I am intrigued by your statement that there are "only 16 great operas". I wonder if you would kindly tell me what you consider these to be, and how you reached your conclusion. I realise that another member asked you this same question but that you have not yet answered it. Don't be shy. Thank you so much.


----------



## ChamberNut (Jan 30, 2007)

Mango! Welcome back.


----------



## Hexameron (Oct 7, 2006)

Mango said:


> I am intrigued by your statement that there are "only 16 great operas". I wonder if you would kindly tell me what you consider these to be, and how you reached your conclusion. I realise that another member asked you this same question but that you have not yet answered it. Don't be shy. Thank you so much.

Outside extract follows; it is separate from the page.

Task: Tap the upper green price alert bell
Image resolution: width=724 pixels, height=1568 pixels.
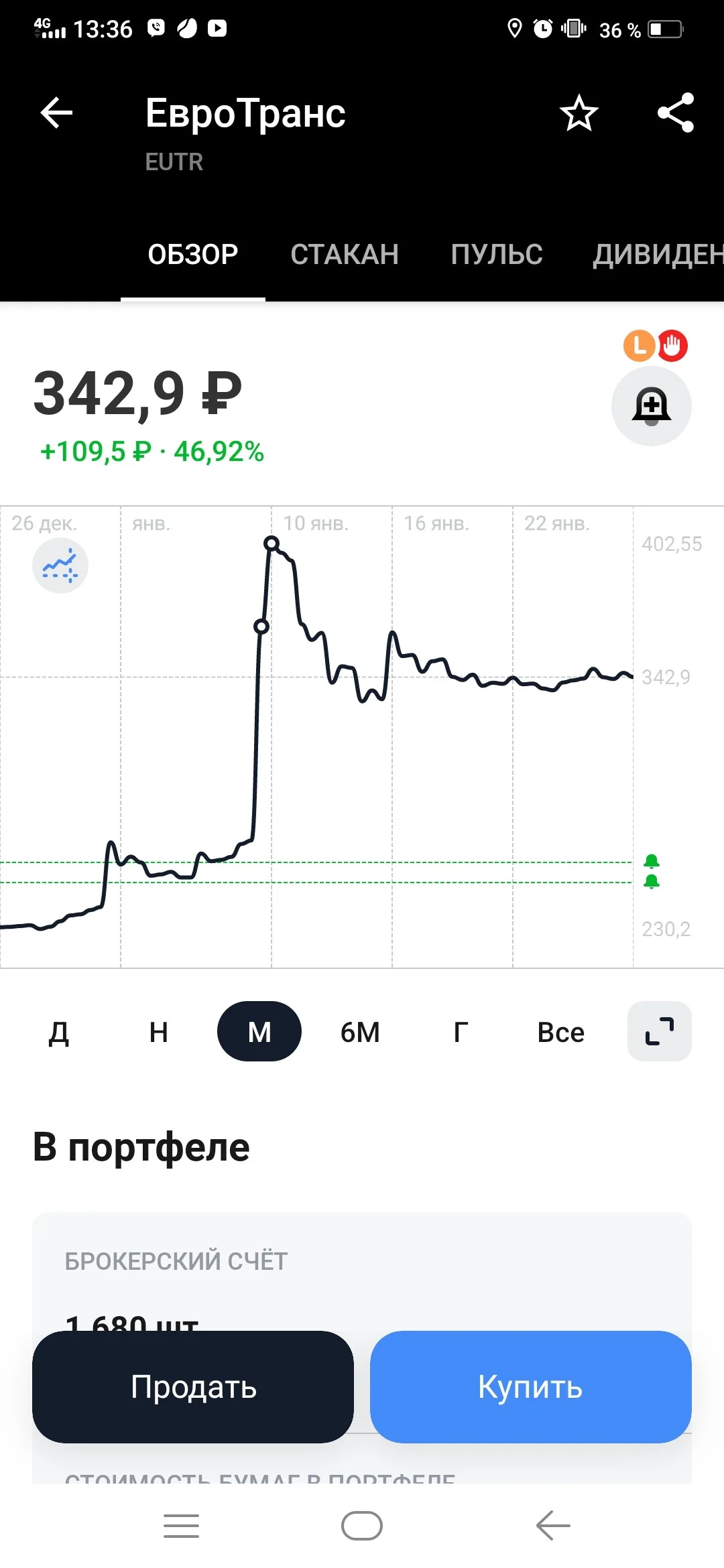Action: [652, 861]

I think the catch of Ricardo's provocative statement is that we have to buy his "Getting Opera" course to find out which 16 are truly the "greatest."


----------



## Guest (Nov 9, 2007)

Hexameron said:


> I think the catch of Ricardo's provocative statement is that we have to buy his "Getting Opera" course to find out which 16 are truly the "greatest."


Thank you Hexameron. I'm sure something positive may emerge yet. Note that "positive" could mean anything. May I suggest that if Ricardo shows up again, and still hasn't provided an answer, we might gently probe this matter further.


----------



## Chi_townPhilly (Apr 21, 2007)

I look at it this way... since we have previously been visited by an individual who had claimed that all of the greatest works of Western Art Music were composed by two individuals (and for those of you just tuning in, I'm not making this up), to then be exposed to someone who opines that all of the greatest operas are penned by 5 persons represents an evolutionary advance, a positive upgrade, a veritable "Great Leap Forward" for our humble board.

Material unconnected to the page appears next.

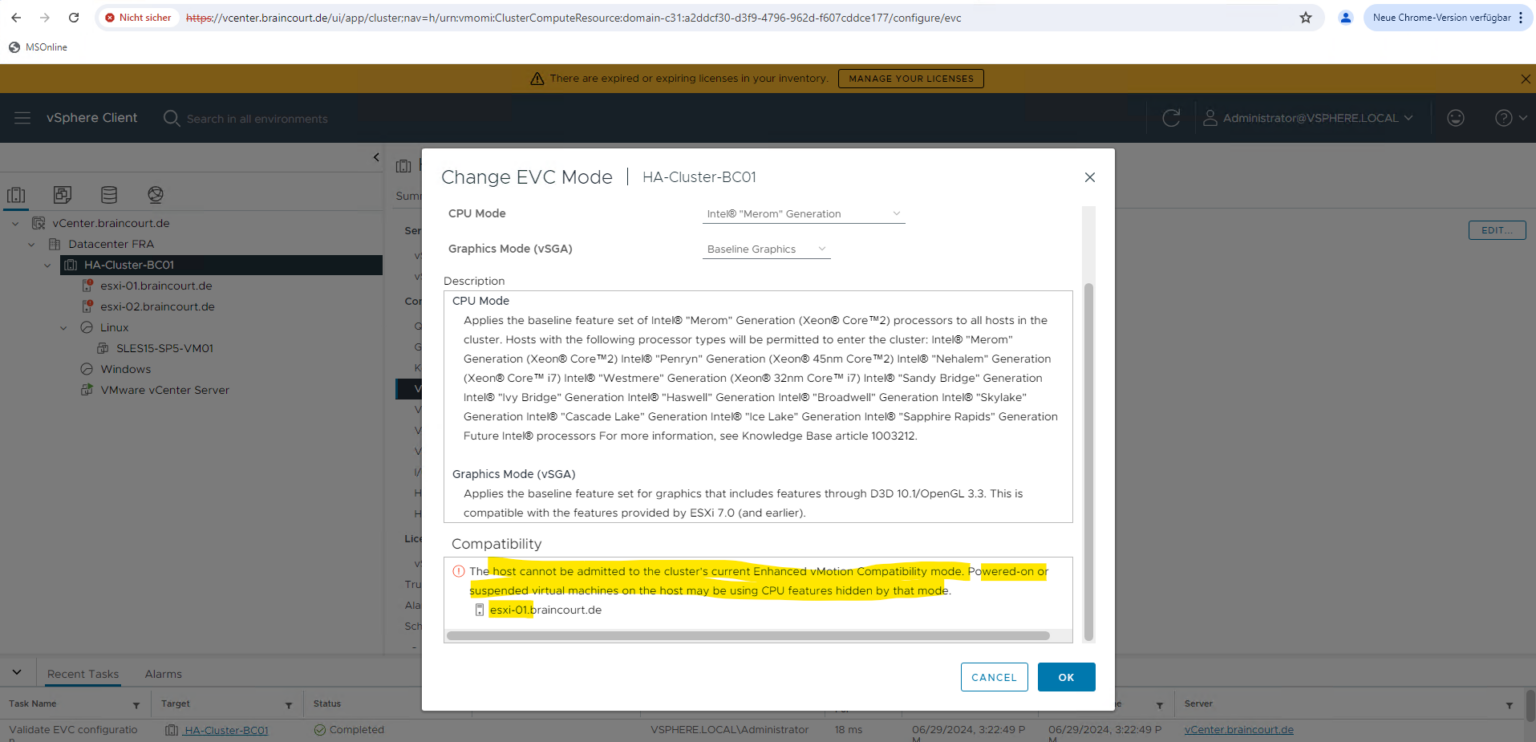This screenshot has width=1536, height=742.
Task: Switch to the Alarms tab
Action: pos(162,673)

(But seriously, folks) I, too, look forward to a spririted, free exchange of ideas.

Maybe someone can start a "one-hit wonder" opera thread (e.g.: Bizet, Smetana, Gounod, Leoncavallo, Mascagni, etc.)


----------



## Guest (Nov 9, 2007)

Chi_town/Philly said:


> I look at it this way... since we have previously been visited by an individual who had claimed that all of the greatest works of Western Art Music were composed by two individuals (and for those of you just tuning in, I'm not making this up), to then be exposed to someone who opines that all of the greatest operas are penned by 5 persons represents an evolutionary advance, a positive upgrade, a veritable "Great Leap Forward" for our humble board.
> 
> (But seriously, folks) I, too, look forward to a spririted, free exchange of ideas.
> 
> Maybe someone can start a "one-hit wonder" opera thread (e.g.: Bizet, Smetana, Gounod, Leoncavallo, Mascagni, etc.)


Yes well, you know how I'm fascinated by people with such views. I'm only too ready to exchange opinions with them in the hope of learning something new. Let's hope we can get a good discussion going on these 16 operas. It should be stimulating, and I'm looking forward to it, as clearly you are too Chi_town.


----------



## LFcatface (Nov 21, 2007)

Hi Notserp,

There is hope for you, you say that you have been listening to opera for 10 years but you didn't mention that you are only 18 years old, I saw that in your profile. 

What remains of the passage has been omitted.